A reverse proxy sits between clients and backend servers, handling concerns like TLS termination, request routing, rate limiting, authentication offload, compression, and caching. nginx handles 10,000+ concurrent connections per worker process using an event-driven architecture; Envoy (CNCF) is the standard data-plane proxy in service meshes and API gateways; Kong adds a plugin ecosystem (OAuth2, rate limiting, JWT validation) on top of nginx/OpenResty.
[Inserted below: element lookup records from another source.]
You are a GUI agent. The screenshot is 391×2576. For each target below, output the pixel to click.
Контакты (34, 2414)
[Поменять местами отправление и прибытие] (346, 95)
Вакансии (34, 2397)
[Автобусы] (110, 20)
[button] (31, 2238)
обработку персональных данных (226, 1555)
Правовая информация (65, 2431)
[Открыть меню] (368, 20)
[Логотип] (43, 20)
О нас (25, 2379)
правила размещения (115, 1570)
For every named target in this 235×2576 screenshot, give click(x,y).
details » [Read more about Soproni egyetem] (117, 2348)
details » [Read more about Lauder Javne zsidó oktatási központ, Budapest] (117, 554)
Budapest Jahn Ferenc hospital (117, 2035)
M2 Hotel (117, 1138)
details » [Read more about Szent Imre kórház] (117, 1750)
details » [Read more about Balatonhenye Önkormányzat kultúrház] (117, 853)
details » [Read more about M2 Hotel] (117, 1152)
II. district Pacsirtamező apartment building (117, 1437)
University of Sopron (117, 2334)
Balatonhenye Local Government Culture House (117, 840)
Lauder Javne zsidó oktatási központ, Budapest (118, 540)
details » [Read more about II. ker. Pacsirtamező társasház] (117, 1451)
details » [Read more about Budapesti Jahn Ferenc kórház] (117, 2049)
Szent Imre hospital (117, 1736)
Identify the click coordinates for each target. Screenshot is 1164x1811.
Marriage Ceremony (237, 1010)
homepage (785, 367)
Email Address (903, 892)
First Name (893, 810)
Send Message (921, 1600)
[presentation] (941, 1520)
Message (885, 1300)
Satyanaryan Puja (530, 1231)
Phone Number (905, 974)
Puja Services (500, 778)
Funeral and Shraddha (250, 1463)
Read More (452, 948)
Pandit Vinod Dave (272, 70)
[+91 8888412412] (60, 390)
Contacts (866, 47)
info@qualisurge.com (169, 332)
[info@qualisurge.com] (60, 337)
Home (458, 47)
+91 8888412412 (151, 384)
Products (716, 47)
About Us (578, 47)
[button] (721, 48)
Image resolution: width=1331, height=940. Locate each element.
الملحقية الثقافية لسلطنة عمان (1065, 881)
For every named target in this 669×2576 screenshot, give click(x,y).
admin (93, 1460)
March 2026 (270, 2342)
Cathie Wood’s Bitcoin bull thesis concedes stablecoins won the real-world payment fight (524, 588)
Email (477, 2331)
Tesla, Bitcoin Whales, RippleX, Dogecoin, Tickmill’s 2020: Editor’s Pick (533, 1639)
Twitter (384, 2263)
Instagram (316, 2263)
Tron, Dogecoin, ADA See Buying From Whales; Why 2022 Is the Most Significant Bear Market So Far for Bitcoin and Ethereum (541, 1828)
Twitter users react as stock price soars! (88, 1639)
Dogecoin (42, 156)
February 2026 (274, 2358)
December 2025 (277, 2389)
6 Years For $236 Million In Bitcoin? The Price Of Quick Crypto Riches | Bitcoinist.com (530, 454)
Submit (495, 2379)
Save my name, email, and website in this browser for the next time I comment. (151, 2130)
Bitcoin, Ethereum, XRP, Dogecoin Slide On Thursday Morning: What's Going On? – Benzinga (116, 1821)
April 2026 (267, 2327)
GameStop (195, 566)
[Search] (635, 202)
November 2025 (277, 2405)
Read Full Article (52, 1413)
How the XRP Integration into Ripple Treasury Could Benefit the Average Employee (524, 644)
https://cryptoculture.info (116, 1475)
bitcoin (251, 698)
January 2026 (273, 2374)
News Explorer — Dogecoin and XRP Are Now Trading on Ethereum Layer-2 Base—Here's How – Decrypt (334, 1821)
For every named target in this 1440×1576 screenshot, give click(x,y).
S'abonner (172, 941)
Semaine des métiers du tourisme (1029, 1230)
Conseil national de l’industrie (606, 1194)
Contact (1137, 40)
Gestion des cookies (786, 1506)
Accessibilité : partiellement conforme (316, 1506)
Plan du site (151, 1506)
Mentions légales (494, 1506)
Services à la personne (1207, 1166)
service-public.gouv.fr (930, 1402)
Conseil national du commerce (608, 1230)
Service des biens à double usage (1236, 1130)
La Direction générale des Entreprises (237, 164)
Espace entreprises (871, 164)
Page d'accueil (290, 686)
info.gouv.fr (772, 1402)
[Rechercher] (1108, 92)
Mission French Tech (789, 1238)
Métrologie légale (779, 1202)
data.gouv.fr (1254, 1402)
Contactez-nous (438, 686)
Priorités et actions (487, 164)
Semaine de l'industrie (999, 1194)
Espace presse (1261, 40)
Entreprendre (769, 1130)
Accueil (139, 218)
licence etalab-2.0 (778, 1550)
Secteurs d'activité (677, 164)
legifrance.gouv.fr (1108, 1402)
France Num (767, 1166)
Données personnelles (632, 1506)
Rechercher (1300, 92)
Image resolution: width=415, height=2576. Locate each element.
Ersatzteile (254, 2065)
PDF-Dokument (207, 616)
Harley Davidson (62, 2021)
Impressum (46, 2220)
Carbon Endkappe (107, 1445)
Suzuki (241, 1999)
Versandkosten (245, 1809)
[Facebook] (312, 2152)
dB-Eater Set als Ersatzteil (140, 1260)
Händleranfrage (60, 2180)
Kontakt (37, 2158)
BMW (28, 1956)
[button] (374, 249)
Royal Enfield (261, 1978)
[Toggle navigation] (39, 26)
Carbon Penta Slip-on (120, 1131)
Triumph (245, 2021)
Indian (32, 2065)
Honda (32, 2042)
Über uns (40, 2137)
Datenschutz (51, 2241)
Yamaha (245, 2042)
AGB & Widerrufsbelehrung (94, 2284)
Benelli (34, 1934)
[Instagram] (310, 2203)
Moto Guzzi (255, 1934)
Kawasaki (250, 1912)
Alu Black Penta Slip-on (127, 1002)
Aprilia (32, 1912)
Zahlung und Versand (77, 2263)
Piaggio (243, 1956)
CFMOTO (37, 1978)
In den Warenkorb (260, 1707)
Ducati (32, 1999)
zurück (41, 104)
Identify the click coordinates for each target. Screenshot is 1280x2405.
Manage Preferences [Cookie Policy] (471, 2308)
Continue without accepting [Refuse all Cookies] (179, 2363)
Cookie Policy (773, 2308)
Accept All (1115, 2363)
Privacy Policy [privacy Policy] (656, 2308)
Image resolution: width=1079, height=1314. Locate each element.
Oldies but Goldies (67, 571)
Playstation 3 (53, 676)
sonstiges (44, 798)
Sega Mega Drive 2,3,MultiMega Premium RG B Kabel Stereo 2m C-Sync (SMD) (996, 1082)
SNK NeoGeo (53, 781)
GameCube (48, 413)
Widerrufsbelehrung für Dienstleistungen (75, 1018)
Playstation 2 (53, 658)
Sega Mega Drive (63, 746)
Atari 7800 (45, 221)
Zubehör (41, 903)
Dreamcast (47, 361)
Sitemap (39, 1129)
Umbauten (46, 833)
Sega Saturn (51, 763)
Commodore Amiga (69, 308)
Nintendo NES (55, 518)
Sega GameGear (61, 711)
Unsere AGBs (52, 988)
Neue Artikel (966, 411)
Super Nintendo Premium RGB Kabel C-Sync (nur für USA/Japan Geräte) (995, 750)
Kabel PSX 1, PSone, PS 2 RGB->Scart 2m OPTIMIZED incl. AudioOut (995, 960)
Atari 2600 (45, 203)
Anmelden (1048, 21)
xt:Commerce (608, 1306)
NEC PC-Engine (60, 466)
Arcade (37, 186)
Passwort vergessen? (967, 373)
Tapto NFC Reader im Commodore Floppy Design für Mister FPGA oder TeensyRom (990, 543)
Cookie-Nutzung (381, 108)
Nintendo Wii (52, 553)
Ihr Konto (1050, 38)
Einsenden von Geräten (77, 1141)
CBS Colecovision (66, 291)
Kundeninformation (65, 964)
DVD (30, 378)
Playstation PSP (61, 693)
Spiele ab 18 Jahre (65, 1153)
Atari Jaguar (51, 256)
AWS API Gateway and Azure API Management are managed L7 proxy-as-a-service.

Key Points

  • nginx worker model: one worker per CPU core, each handling thousands of connections via non-blocking epoll/kqueue — `worker_processes auto; worker_connections 10240` is a common production config.
  • nginx upstream keepalive: `keepalive 64` maintains a pool of 64 persistent connections per upstream block, eliminating TCP setup overhead for high-QPS backends.
  • Envoy's xDS (Discovery Service) API (LDS, RDS, CDS, EDS) allows dynamic reconfiguration without restart — used by Istio control plane to push routing, cluster, and endpoint changes to sidecars.
  • Kong plugins are ordered (authentication → rate limiting → logging) and executed per-request — available in Lua (native), Go (Go Plugin Server), or JavaScript (js-plugins) sandboxes.
  • Rate limiting at the reverse proxy layer (nginx limit_req, Kong rate-limiting plugin) protects backends from overload without requiring application code changes — implement sliding-window rate limits backed by Redis for distributed counting.
  • API Gateway request transformation: modify request headers (add `X-Request-ID`, strip `Authorization` before forwarding), transform query params, or aggregate multiple backend calls into one response.
  • AWS API Gateway throttling: account-level default 10,000 RPS with burst of 5,000; stage and method level limits override defaults — return 429 with `Retry-After` header on throttle.
  • Reverse proxy caching: nginx `proxy_cache_path` with `Cache-Control: public, max-age=300` caches backend responses in RAM/disk — reduces backend QPS by 60–80% for read-heavy APIs with stable data.

Real-World Example

Cloudflare processes 55+ million HTTP requests per second through its global network of nginx/NGINX-derived proxies, using edge-based WAF, DDoS mitigation, and rate limiting before traffic ever reaches origin servers.